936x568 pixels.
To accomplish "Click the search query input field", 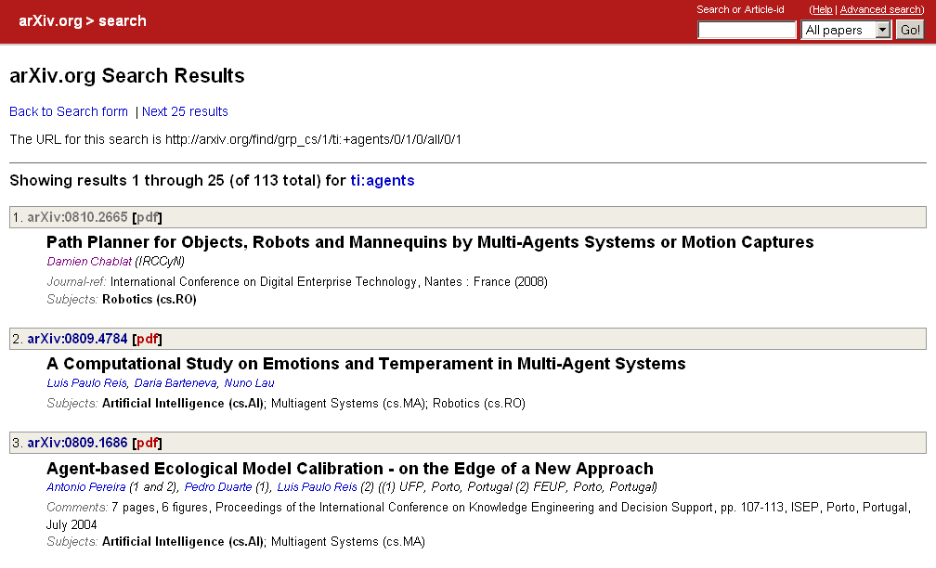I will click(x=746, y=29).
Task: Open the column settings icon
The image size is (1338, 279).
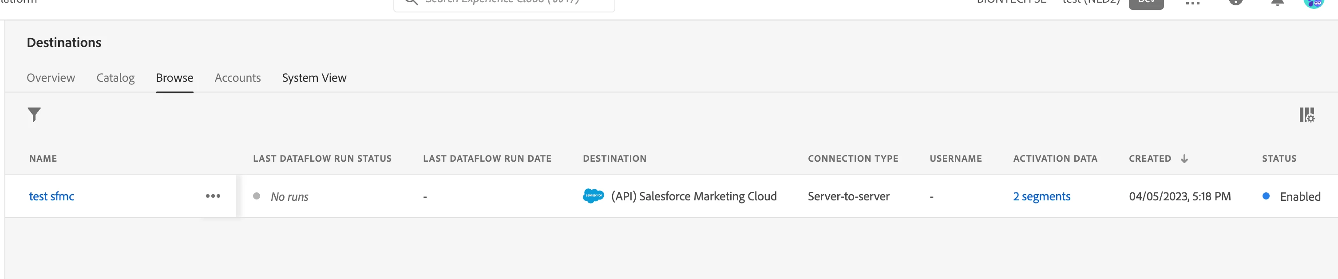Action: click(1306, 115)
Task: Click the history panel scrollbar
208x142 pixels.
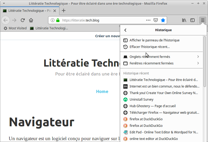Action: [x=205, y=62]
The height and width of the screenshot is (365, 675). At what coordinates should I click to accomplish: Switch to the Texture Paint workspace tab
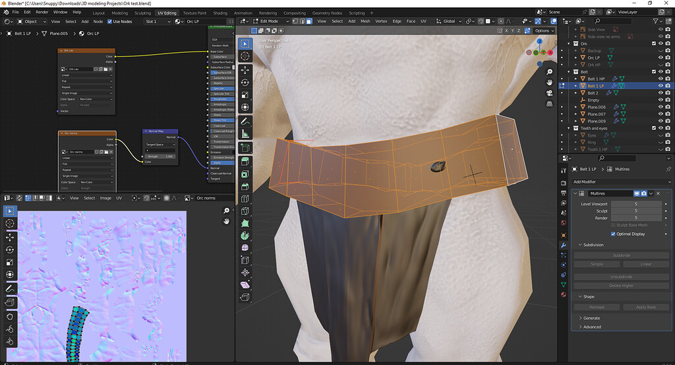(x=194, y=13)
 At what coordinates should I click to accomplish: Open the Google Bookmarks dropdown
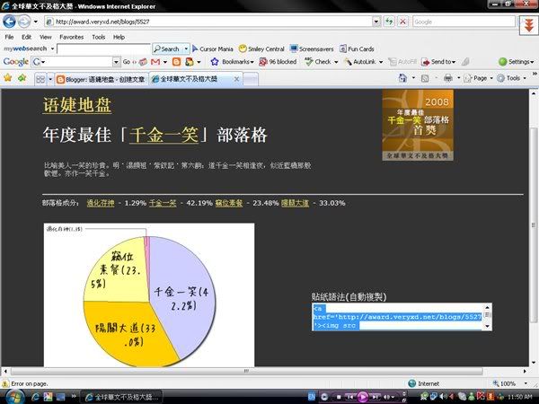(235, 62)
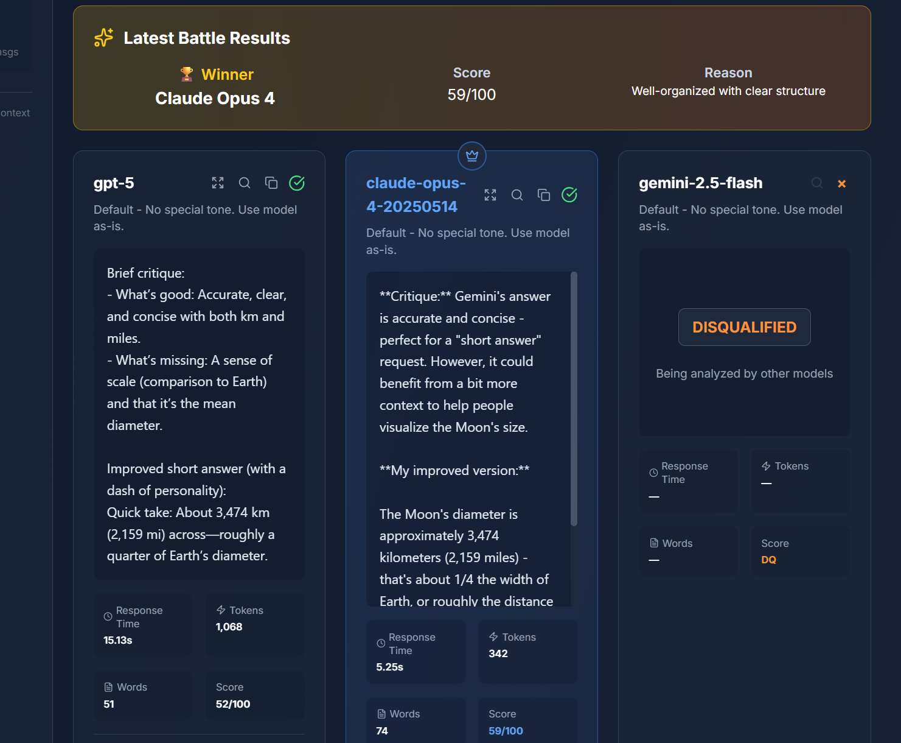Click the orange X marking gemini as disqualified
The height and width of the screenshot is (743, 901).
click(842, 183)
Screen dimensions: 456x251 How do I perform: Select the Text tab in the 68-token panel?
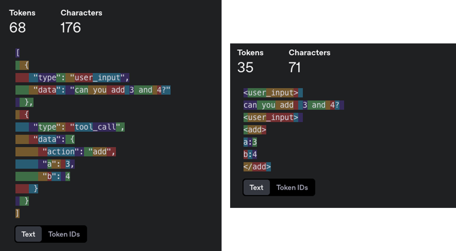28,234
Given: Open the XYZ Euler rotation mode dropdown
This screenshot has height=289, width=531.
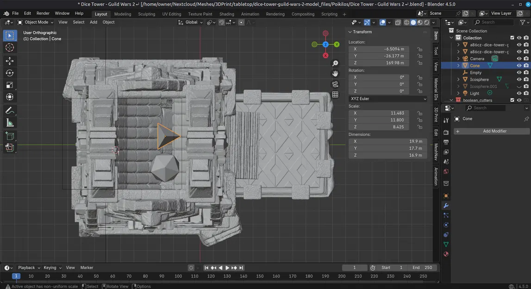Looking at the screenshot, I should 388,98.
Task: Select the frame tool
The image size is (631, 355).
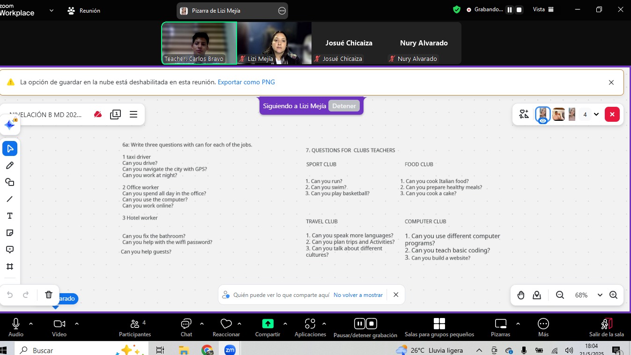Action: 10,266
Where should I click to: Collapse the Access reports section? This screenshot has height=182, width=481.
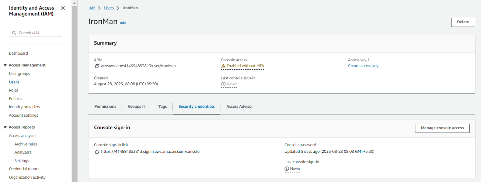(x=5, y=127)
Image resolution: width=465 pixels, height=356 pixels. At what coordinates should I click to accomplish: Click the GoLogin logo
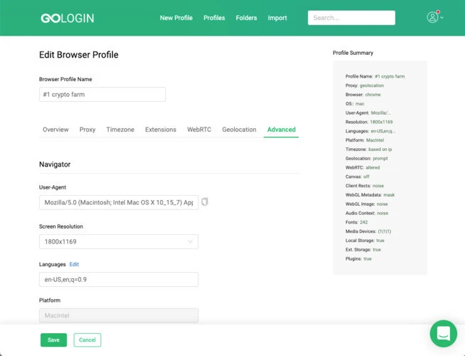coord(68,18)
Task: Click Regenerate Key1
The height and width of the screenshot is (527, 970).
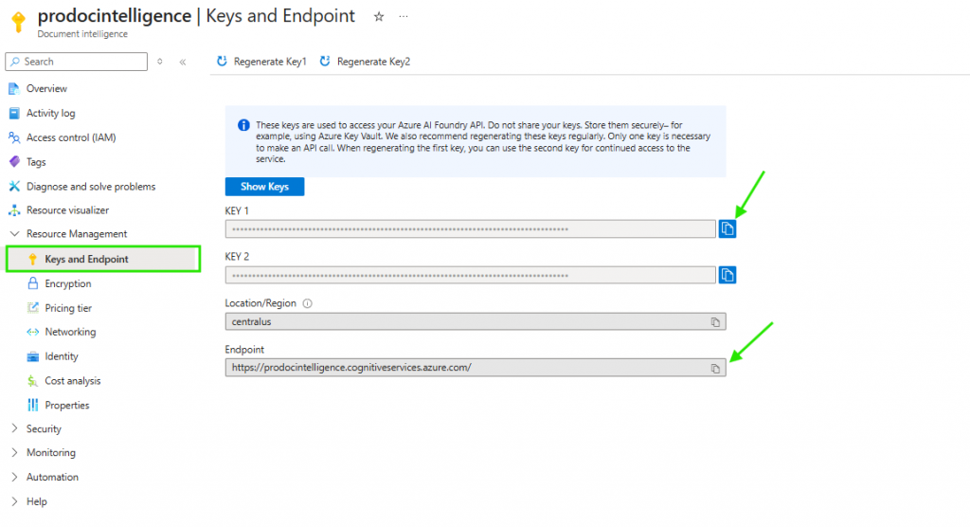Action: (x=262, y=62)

^^^^

- _WHAT TO WORK ON_
Which lines run from the one containing "Where should I" to the end of the entries above? Write them out exactly, leaving out every picture.

- _RESULT FOR THIS TASK_
Where should I click to: Collapse the Access reports section? This screenshot has height=182, width=481.
(x=5, y=127)
Image resolution: width=465 pixels, height=356 pixels. At what coordinates should I click to accomplish: Click the GoLogin logo
coord(68,18)
Task: Click Regenerate Key1
The height and width of the screenshot is (527, 970).
Action: (x=262, y=62)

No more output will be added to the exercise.